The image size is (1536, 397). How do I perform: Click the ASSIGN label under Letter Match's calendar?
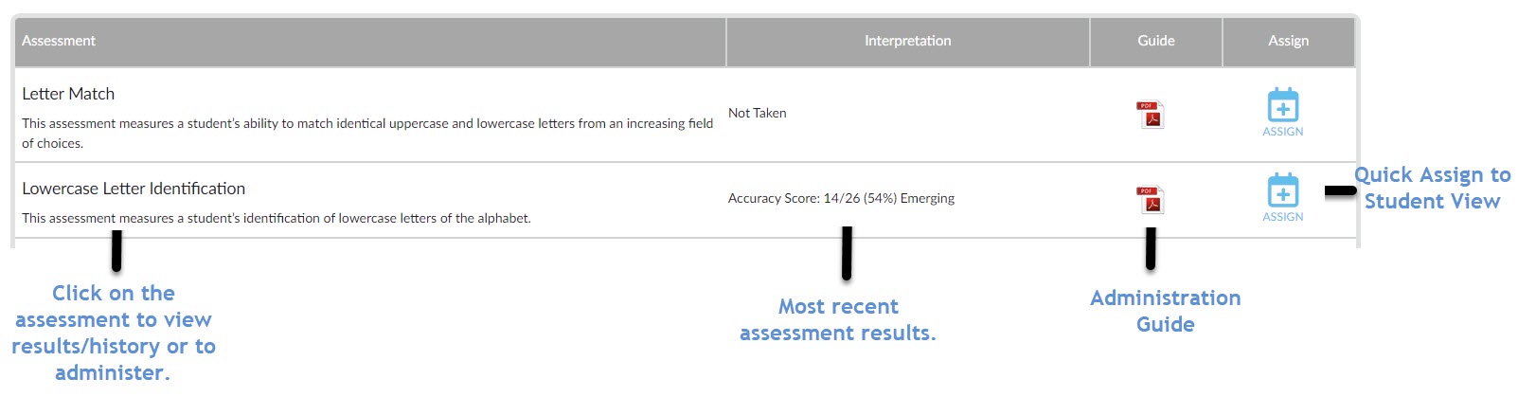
● ● ● ● ●
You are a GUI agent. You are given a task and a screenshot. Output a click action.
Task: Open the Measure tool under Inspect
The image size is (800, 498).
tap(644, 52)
● ● ● ● ●
**TO DO**
Which lines of the data above contain the string "under"? Copy each of them.

**SOLUTION TO THIS TASK**
The image size is (1536, 397). How do I perform: Click the ASSIGN label under Letter Match's calendar?
Task: Open the Measure tool under Inspect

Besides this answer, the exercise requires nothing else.